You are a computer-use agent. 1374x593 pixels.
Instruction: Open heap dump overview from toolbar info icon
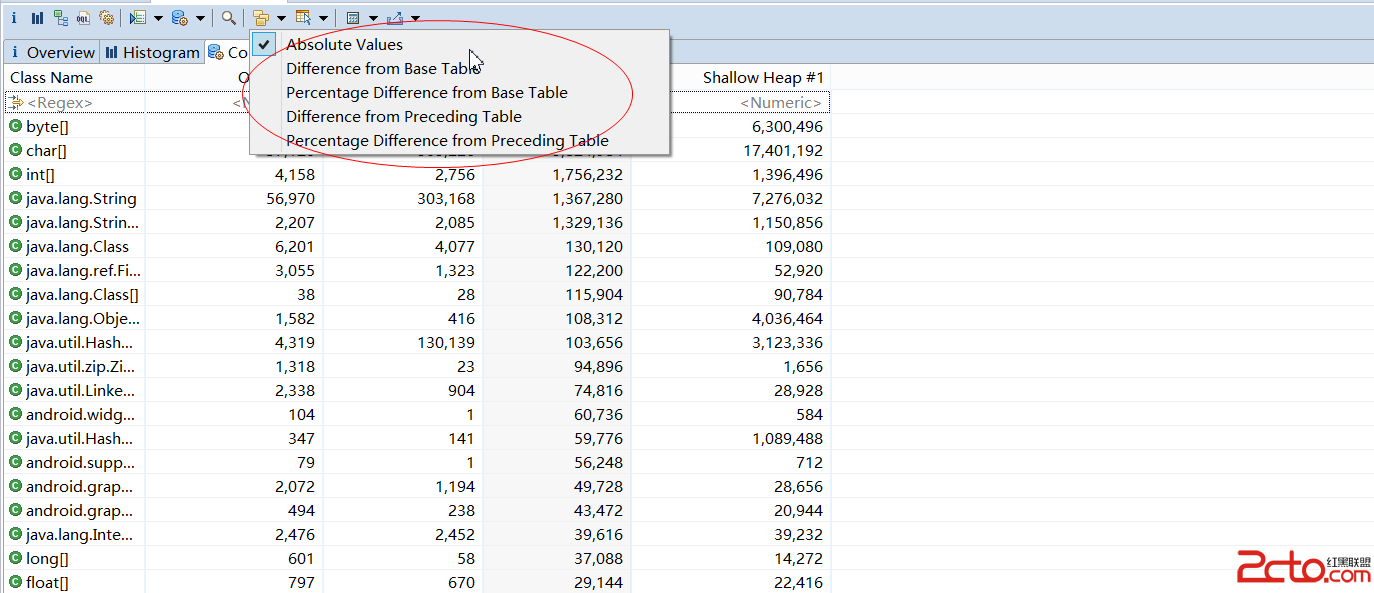[x=14, y=18]
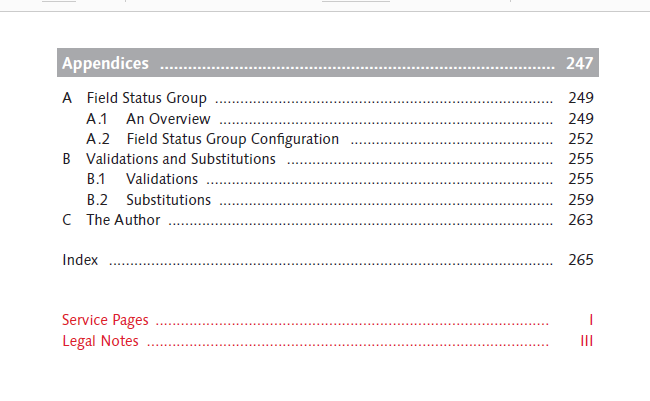Screen dimensions: 650x401
Task: Click page number 249 on the An Overview line
Action: [x=581, y=119]
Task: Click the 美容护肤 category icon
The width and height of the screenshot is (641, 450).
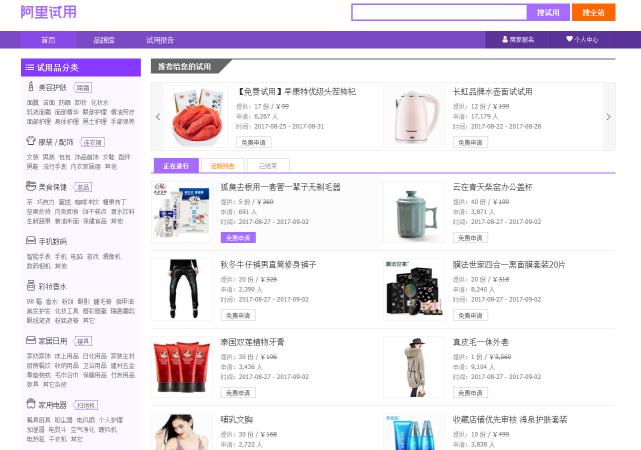Action: [31, 87]
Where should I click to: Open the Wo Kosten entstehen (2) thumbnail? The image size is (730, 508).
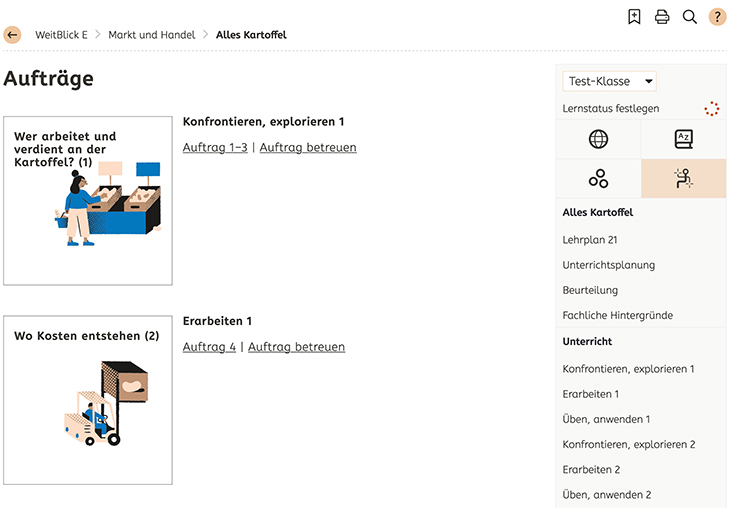[x=88, y=400]
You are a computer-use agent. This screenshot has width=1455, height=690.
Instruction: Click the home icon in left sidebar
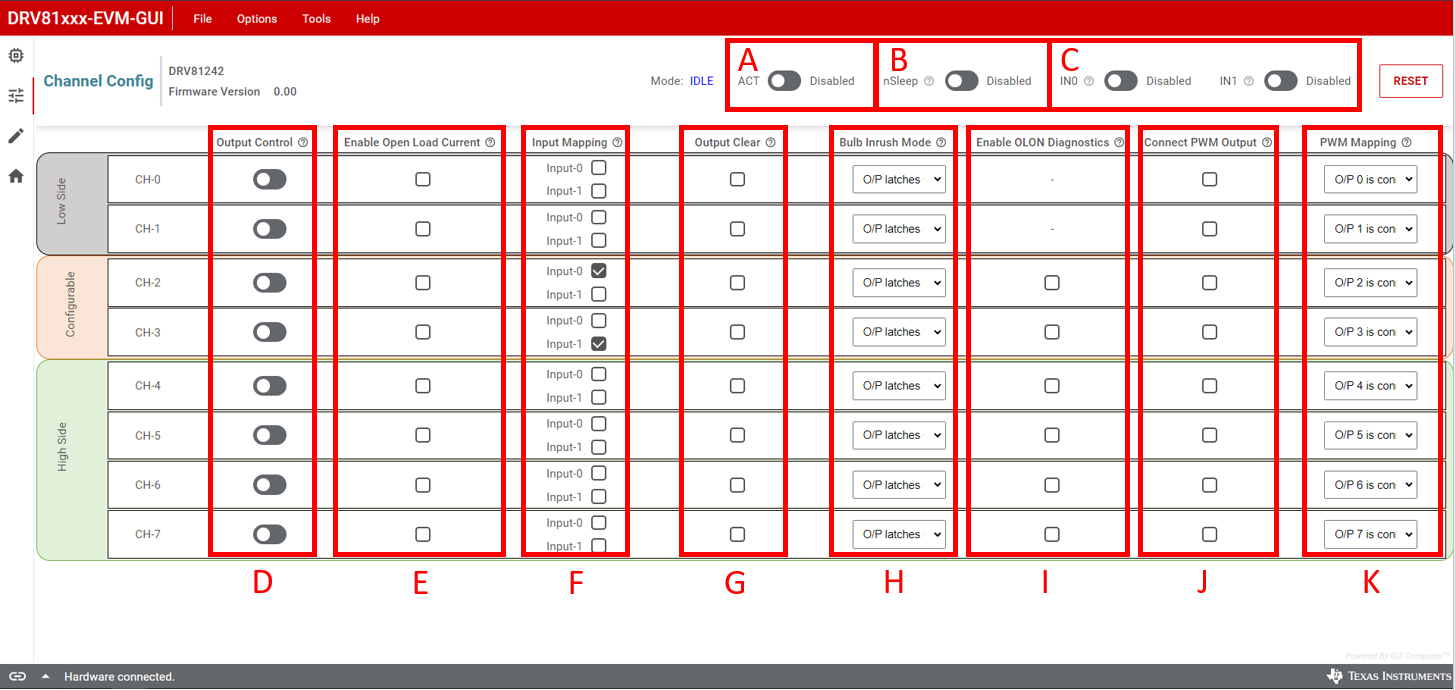15,176

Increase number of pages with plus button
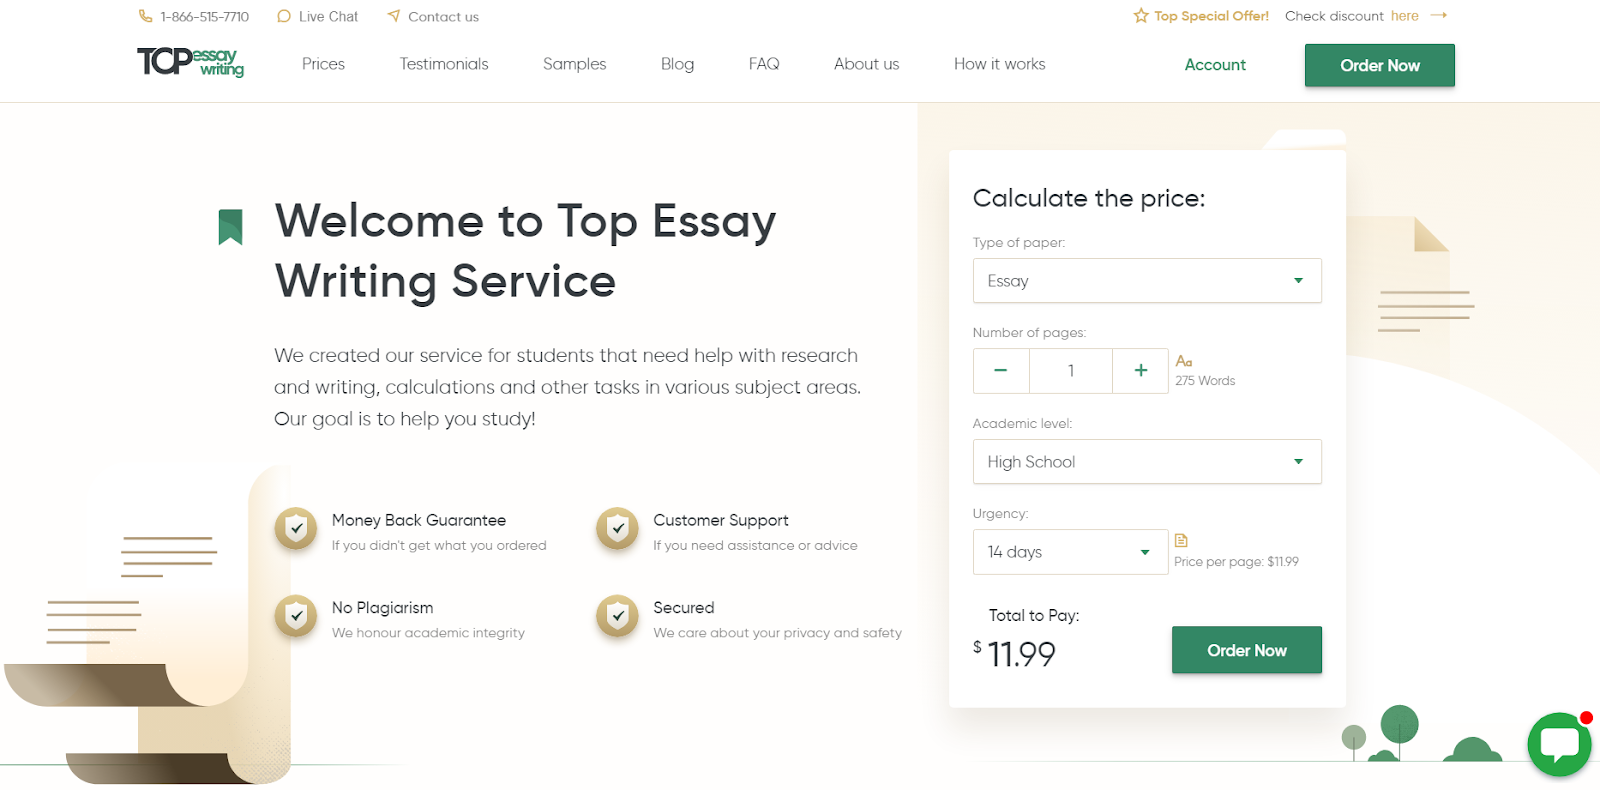(x=1140, y=371)
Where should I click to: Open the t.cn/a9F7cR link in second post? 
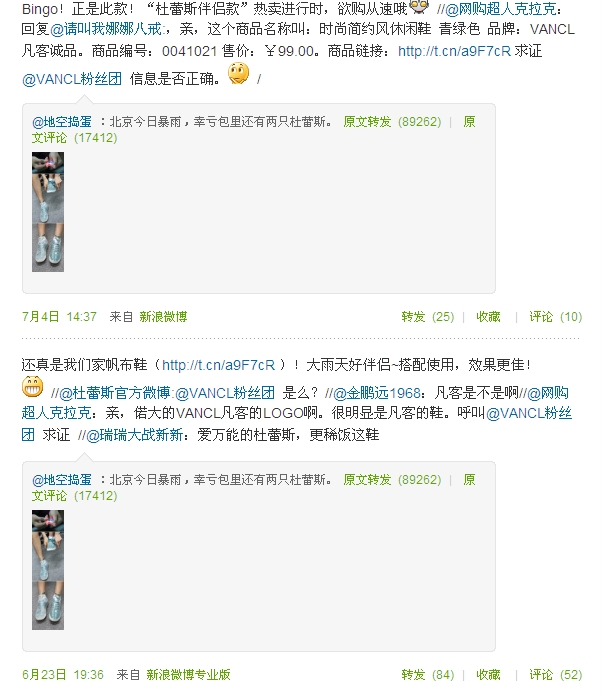click(219, 365)
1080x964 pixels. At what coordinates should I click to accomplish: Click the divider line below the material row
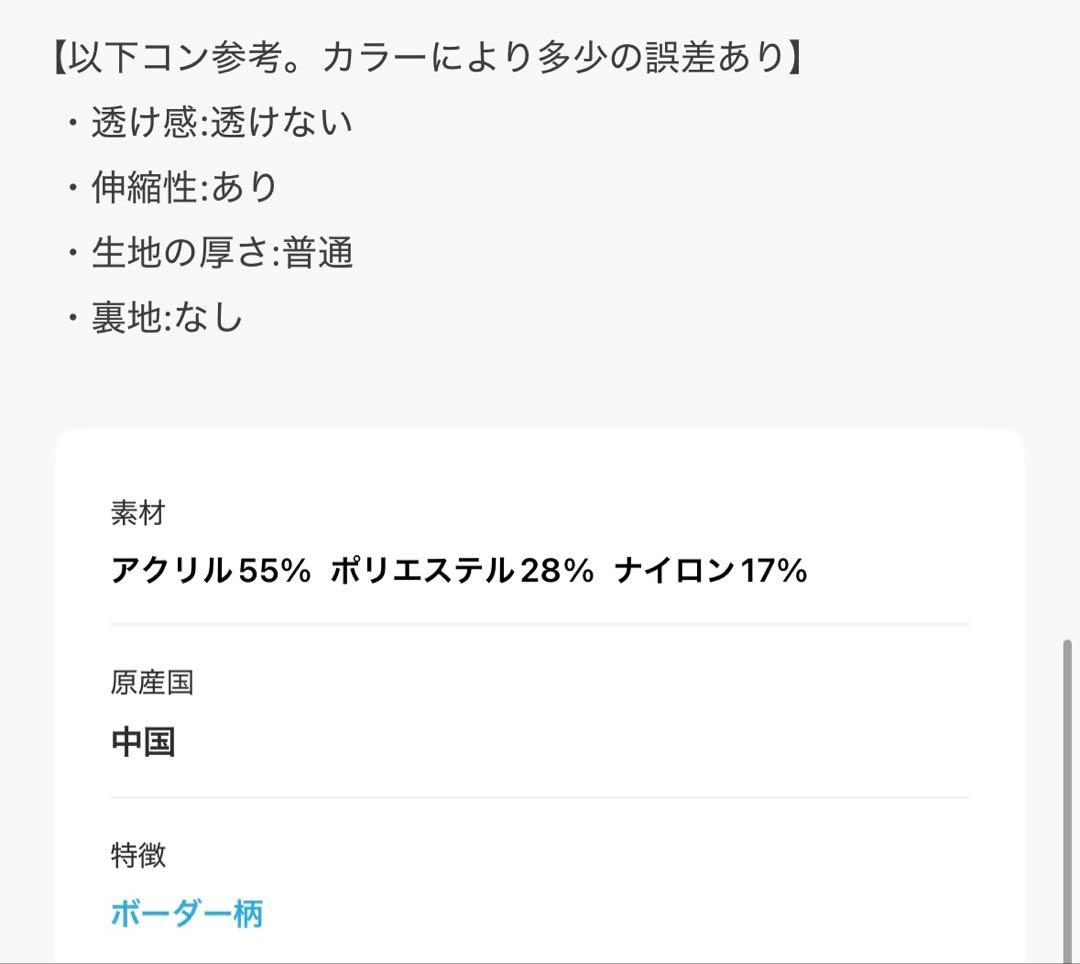pyautogui.click(x=540, y=624)
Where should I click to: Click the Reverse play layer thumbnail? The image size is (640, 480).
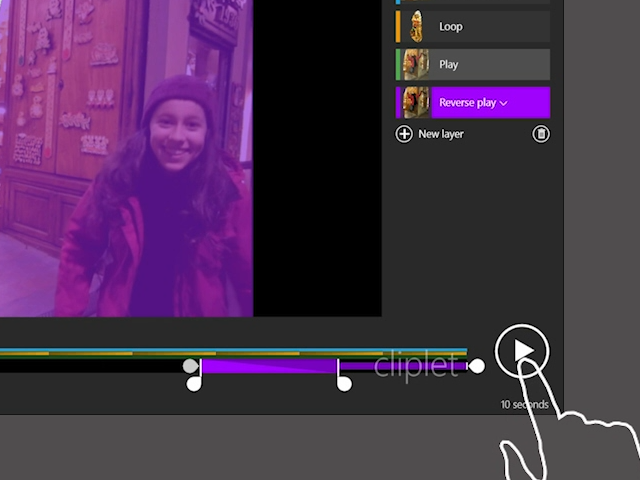coord(416,102)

→ What is required:
Nothing but the lines from the one containing "Instruction: Click the" through the end of the entries should be written out, exactly and without pictures.

→ Task solution:
Instruction: Click the home icon in left sidebar
15,176

Increase number of pages with plus button
(x=1140, y=371)
Where should I click to: Open the t.cn/a9F7cR link in second post? 
click(219, 365)
1080x964 pixels. At what coordinates should I click to accomplish: Click the divider line below the material row
pyautogui.click(x=540, y=624)
Where should I click to: Click the Reverse play layer thumbnail? The image size is (640, 480).
coord(416,102)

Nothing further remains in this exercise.